Sarebbe interessante capire se la De Mari sarebbe davvero capace di pronunciare quelle stesse parole se davvero smettesse di poter camminare, dialogare, vedere e vivere. Perché è facile dire agli altri cosa debbano fare se non si sta vivendo la loro situazione. Così come è giusto garantire cure a chi decide di vivere, altrettanto doveroso è rispettare la decisione di chi non vuole essere tenuto in vita da macchine e desidera potersi spegnere in serenità così come avverrebbe in natura. Ma per l'integralismo cattolico la natura per assumere forme diverse a secondo della loro convenienza politica., motivo per cui amano citarla e storpiarla per condannare chi ama secondo natura e nell'insultano chi muore secondo natura.
Ma è sempre con sprezzante superiorità che la De Mari vomita le sue sentenze anche contro i familiari di Dj Fabo, così coraggiosi da rispettare la sua volontà ma ritenuti degni di insulti e ripicche da chi è infastidito da qualunque opinione contrasti con la sua ideologia. Scrive:
Com’è possibile che nessuna delle persone che hanno affollato la vita dell’uomo che ha scelto di morire sia stato capace di dirgli queste cose? Com’è possibile che nessuno gli abbia spiegato che lui non era un corpo, un corpo in passato bello e forte, e ora malato e piegato, quindi di nessun valore, da buttare.
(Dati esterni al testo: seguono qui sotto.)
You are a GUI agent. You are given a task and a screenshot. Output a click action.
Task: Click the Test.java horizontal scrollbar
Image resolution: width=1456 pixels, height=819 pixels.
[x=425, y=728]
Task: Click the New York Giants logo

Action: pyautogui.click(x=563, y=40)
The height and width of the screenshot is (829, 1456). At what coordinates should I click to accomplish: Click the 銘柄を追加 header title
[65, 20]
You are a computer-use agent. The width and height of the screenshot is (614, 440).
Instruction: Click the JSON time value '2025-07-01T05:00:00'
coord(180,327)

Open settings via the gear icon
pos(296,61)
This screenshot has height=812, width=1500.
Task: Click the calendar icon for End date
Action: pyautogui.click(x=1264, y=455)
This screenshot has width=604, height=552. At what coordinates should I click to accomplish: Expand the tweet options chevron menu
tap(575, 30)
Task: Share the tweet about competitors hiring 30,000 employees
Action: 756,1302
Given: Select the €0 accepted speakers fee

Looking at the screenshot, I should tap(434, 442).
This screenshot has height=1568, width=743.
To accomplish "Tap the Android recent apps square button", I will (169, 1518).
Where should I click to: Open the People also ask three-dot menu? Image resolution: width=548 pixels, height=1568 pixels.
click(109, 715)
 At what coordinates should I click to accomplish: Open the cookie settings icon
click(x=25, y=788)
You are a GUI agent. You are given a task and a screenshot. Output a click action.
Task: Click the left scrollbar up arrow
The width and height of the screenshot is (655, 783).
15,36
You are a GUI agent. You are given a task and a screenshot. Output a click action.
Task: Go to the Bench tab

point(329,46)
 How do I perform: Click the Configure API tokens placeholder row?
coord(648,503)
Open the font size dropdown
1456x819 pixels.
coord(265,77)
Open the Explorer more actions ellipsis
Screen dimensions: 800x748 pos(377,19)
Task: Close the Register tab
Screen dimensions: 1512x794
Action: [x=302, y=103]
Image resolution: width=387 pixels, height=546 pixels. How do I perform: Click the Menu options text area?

Ben presto la strumentalizzazione diviene motivo di propaganda politica, in qual quadro in cui questa gente ès sempre convinta che la dignità altrui possa essere calpestata se se ne può trarre profitto. E dopo una feroce critica alle leggi che garantirebbero l'autodeterminazione, si passa al solito abuso della figura di Hilter come indicatogli dal suo maestro Adinolfi:
Era cominciata con l’eutanasia del consenziente anche in Germania ai tempi di Hitler: l’eutanasia fu pubblicizzata da un film, dal geniale titolo “Io accuso” con protagonista una pianista che scopriva i primi segni dell’Alzheimer. L’accusa del titolo è diretta a tutti i malvagi che non vogliono l’eutanasia. Il film è del 41. La soluzione finale del febbraio del 42: il concetto che la vita è sacra, una volta che è saltato è saltato. Per chi non se lo ricorda, è finita malissimo.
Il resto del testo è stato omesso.